David sat down, his eyes moving past Blade, Ryder, Quaid, then Falcon, landing finally on Mike. “We both know Ara doesn’t have the guts to do what has to be done around here.”


“Like what?” I cut in.


“The men who were arrested last week for breaking human law?” he said, his brow arching to prompt my memory.


“So I let them off with a warning.” I shrugged. “What’s wrong with showing compassion?”


“It’s not how things are done,” David said. “Now, more than ever, we need to show strength. We need to make examples of these lawbreakers and make certain their behaviour is not contagious.”


“I think the fear of torture was enough to scare them into behaving from now on,” I said.


“If that were so, my love, they’d not have committed a crime in the first place.”


“David,” Mike said. “I’m not undermining Ara by ruling Court while you’re gone. She has to appear strong and independent, and that’s more important than seeing everyone gets the right punishments.”


“To show mercy is to exude weakness,” David said, and looked at Morgaine.


“I agree,” Morg said. “But also agree with Mike, David. You can’t put your security chief on the throne to do your bidding when you have a perfectly capable queen. What message does that give our people about your faith in her?”

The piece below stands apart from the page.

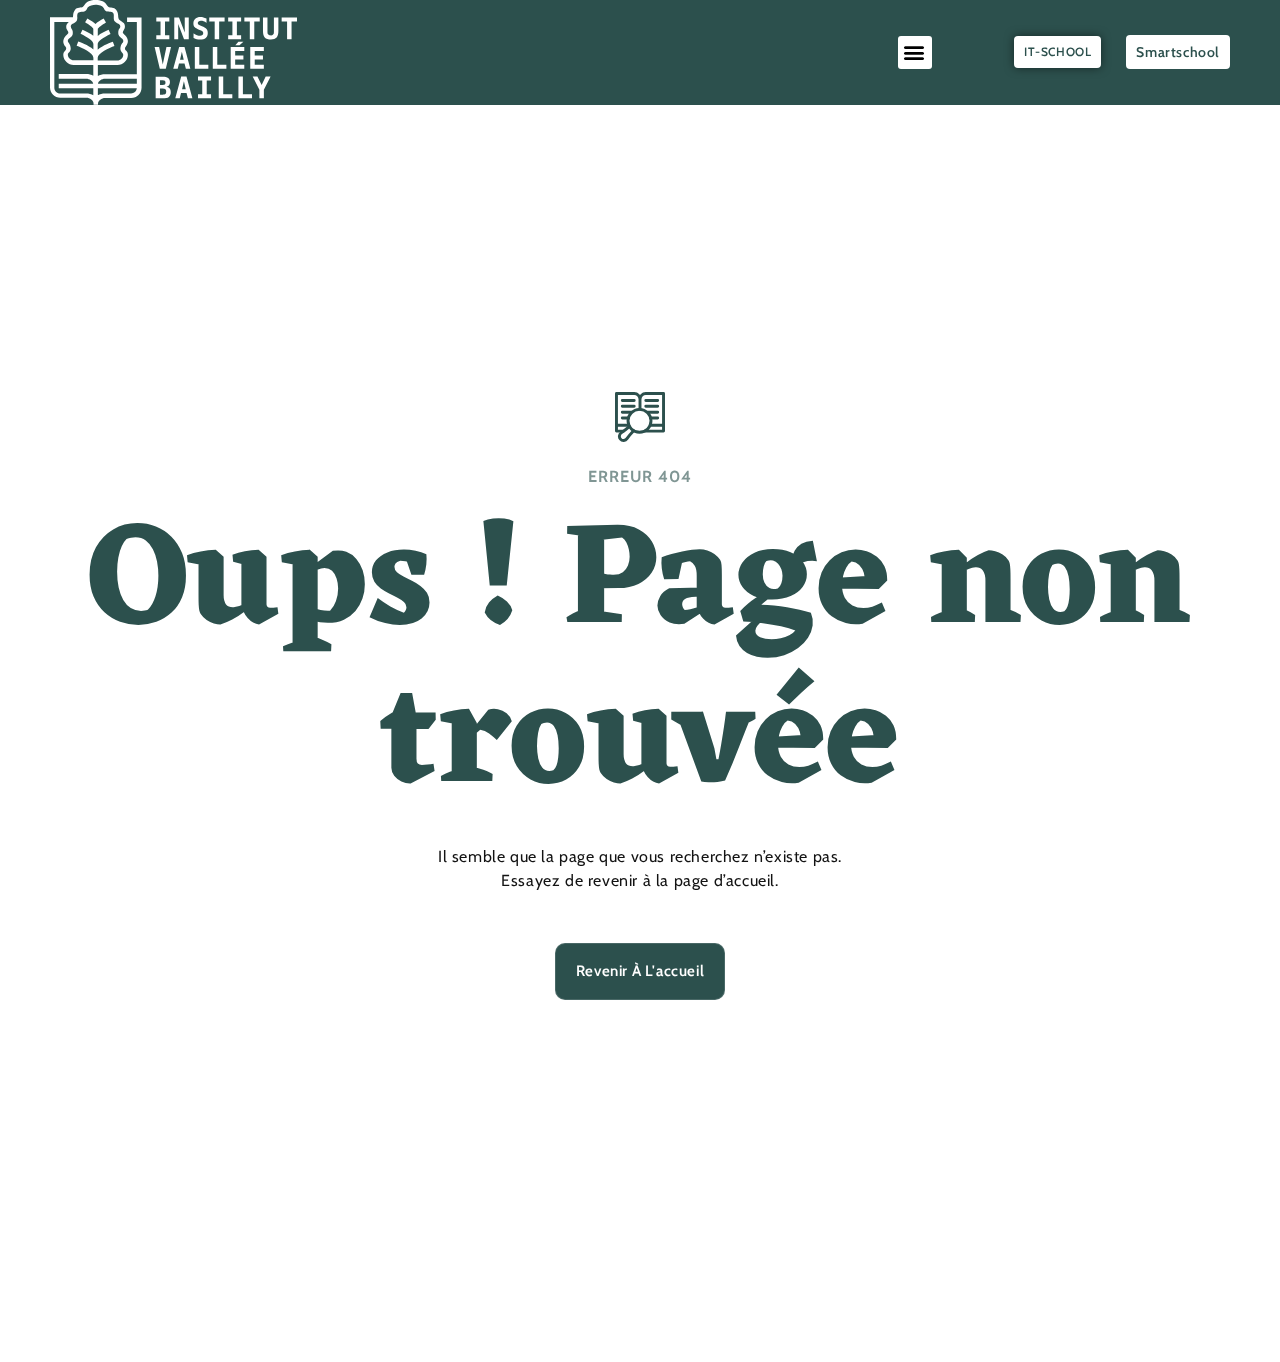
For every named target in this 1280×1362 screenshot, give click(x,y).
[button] (915, 52)
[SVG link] (173, 52)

David looked sideways at me.


“Never mind that,” I said. “What does it tell me about his faith in me?”


David leaned his elbows on the table, his head falling heavily into his sigh. “I have faith in you, Ara. But you’re too kind, sweetheart. You let too many murderous villains off with a warning.”


“Well—” I sat taller. “I can be mean, if you want me to.”


He half laughed. “Fine. Prove it.”


“O. . .kay.” I looked at Mike for a second. “How?”


“There will be a case brought before us in Court today—three men accused of murder in the human realm. I want you to judge them harshly, Ara. I want you to make an example of them.”


“What do you want me to do?”


“Same thing that was done before you took the throne.”


“What?”


“You must sentence them to seven days’ burial, without comforts. No torchlight, no air, no blood.”


“David, no.”


“Yes,” he said sternly. “They have to learn.”


“But that’s barbaric. They’ll go insane.”


He smiled. “Lesser men have survived worse. Perhaps they’ll come out better for it in the end.”


“I have to say, I agree.” Blade leaned back in his chair, chewing a piece of grass he’d smuggled in.


“Blade? You can’t be serious,” I said.